Difesa, assistenza spirituale, Comellini: va garantita anche ai militari di altre confessioni religiose, ai Cappellani militari vanno affiancati Imam, Pope e Monaci celebranti.

In un ottica ecumenica globale, è necessario che a fianco dei Cappellani militari siano incorporati anche i ministri degli altri culti religiosi riconosciuti dallo Stato.

La difesa spende oltre dieci milioni di euro all’anno per mantenere in vita l’Ordinariato Militare che attualmente conta 160 tra preti in servizio permanente e collaboratori.
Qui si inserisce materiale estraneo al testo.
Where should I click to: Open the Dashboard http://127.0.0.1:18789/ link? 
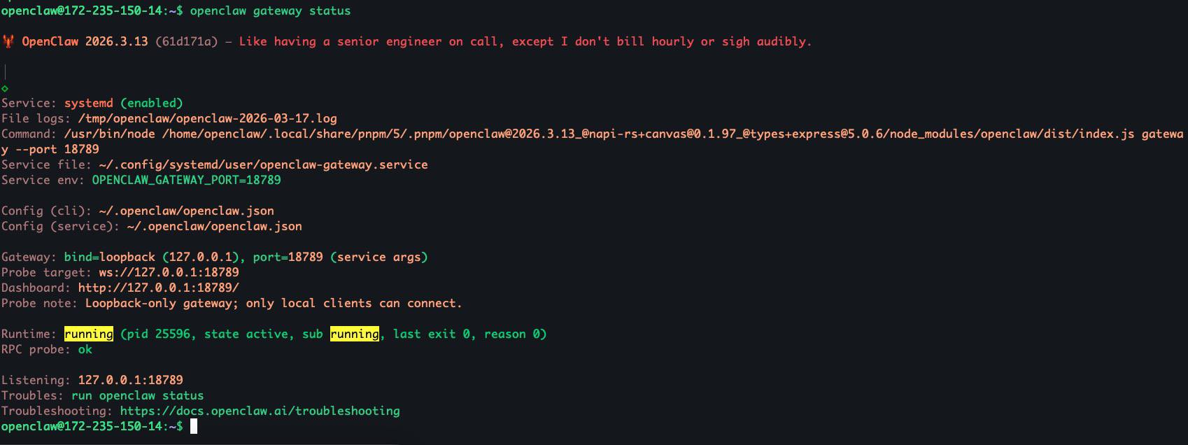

Questo piccolo esercito di preti-soldato, economicamente assimilati al rango di ufficiale delle forze armate, offre al solo personale militare di fede cristiana e ai loro familiari la stessa assistenza spirituale che potrebbero offrire gratuitamente i preti delle Diocesi presenti nel territorio.

Per questa ragione, senza nuovi è maggiori oneri per i contribuenti, in un periodo di globalizzazione, integrazione e inclusione dei cittadini di altre etnie e confessioni religiose nelle forze armate e forze di polizia a ordinamento militare è doveroso, per uno Stato laico che si fonda sull’uguaglianza e rifiuta ogni forma di discriminazione, garantire anche a questi fedeli servitori dello Stato l’assistenza spirituale.